**Exercise details**
Please copy out all lines of the entries that contain the word "Share".

----

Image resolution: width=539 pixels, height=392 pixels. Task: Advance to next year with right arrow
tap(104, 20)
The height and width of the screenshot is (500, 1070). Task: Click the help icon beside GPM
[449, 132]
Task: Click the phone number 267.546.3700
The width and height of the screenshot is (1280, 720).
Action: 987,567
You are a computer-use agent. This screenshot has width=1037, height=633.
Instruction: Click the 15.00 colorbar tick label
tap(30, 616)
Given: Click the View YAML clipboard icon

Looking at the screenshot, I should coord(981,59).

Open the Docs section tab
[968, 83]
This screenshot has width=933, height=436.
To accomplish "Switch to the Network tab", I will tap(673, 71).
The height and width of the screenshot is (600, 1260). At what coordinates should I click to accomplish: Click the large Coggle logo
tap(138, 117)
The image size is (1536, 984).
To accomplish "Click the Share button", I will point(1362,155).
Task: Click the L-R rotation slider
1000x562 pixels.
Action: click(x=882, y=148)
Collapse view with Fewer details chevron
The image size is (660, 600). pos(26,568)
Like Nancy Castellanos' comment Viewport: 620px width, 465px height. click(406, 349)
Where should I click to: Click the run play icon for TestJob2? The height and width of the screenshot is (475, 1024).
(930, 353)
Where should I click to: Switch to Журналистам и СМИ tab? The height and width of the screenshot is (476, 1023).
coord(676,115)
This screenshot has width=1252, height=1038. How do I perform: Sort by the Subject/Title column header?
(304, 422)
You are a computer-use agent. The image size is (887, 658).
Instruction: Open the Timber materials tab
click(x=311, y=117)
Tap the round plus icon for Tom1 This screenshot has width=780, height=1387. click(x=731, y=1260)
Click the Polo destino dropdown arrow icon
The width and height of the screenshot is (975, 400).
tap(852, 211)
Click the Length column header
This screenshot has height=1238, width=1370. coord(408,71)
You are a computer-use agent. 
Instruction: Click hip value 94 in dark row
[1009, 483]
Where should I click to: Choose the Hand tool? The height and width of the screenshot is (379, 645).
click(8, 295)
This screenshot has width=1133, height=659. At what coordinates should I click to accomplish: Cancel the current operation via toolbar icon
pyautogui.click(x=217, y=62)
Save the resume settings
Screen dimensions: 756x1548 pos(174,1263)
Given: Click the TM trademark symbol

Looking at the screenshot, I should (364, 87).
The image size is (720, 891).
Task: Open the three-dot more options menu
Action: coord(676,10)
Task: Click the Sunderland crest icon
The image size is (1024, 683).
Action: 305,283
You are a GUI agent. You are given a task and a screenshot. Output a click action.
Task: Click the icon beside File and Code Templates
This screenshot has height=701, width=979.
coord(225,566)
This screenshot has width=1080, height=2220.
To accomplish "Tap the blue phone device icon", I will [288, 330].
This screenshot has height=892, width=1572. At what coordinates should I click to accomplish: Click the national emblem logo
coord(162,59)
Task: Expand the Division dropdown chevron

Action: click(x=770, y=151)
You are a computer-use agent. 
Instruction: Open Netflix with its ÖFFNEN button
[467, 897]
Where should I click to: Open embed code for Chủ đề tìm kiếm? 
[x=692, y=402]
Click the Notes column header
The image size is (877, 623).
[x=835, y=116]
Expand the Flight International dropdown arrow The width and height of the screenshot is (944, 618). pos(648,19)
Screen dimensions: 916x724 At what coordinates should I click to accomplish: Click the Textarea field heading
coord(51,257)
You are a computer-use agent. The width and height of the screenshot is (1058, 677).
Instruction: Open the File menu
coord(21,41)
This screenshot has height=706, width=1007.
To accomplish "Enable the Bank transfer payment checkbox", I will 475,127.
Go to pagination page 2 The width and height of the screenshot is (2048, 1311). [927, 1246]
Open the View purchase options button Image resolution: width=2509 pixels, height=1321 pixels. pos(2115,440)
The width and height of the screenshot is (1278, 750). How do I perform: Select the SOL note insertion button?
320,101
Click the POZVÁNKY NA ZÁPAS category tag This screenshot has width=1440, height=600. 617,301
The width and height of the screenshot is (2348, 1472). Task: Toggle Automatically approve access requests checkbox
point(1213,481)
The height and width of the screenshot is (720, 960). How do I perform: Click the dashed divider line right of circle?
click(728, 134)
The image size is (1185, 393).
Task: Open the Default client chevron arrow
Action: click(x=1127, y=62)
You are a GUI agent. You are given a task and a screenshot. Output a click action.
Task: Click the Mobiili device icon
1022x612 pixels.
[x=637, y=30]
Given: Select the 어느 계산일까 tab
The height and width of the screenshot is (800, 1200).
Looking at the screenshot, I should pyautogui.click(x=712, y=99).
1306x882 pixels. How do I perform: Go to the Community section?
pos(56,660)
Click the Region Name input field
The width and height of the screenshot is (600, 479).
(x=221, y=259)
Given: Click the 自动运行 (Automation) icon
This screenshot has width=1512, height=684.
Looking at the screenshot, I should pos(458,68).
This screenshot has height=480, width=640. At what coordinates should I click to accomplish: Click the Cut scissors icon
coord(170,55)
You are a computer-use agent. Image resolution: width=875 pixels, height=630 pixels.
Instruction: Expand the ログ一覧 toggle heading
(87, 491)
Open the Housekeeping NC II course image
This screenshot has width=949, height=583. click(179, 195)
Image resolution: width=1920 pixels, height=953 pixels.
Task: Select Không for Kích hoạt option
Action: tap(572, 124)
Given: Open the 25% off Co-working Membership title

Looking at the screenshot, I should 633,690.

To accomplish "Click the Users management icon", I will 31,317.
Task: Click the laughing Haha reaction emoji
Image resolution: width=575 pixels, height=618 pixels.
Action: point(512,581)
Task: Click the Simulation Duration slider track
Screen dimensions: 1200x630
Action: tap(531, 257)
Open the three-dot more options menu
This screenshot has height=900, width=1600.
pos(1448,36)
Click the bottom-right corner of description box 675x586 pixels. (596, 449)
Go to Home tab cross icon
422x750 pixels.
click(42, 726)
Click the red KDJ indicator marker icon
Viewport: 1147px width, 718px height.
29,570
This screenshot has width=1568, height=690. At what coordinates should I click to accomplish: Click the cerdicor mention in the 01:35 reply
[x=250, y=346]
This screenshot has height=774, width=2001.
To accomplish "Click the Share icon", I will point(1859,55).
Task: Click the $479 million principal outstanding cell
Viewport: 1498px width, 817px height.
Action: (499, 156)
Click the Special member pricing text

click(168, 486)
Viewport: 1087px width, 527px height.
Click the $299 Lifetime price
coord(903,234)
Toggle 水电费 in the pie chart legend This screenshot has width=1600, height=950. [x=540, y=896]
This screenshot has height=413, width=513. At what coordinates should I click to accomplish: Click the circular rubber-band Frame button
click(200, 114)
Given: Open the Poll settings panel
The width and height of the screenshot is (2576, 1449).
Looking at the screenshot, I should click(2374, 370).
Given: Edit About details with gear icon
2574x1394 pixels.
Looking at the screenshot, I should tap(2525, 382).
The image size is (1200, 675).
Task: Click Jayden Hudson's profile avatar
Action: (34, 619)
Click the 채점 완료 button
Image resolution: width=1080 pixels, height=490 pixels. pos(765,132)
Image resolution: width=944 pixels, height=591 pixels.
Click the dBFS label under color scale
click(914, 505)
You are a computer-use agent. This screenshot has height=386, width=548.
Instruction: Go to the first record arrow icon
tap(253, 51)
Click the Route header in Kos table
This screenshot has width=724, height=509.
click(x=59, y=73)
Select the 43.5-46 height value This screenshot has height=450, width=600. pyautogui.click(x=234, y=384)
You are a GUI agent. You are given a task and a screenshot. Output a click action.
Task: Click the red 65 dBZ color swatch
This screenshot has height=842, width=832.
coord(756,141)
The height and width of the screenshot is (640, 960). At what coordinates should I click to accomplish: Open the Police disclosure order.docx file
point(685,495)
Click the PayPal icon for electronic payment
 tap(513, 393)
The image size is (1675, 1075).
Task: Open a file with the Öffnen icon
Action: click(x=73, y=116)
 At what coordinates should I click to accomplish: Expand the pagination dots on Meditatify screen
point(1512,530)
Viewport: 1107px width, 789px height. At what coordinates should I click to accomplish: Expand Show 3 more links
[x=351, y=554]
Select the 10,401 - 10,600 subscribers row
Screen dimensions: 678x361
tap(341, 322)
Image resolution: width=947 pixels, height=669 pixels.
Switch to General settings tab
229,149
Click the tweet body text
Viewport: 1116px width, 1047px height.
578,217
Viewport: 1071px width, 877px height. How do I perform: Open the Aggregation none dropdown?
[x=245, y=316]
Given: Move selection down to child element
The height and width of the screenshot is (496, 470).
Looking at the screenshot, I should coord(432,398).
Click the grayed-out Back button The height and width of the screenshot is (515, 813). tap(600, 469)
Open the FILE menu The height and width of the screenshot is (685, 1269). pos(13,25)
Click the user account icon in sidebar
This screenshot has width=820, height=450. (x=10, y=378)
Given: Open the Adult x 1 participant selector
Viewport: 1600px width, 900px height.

----

**Your response**
To accomplish "Click the Share button", I will point(1362,155).
To accomplish "Click the Share icon", I will point(1859,55).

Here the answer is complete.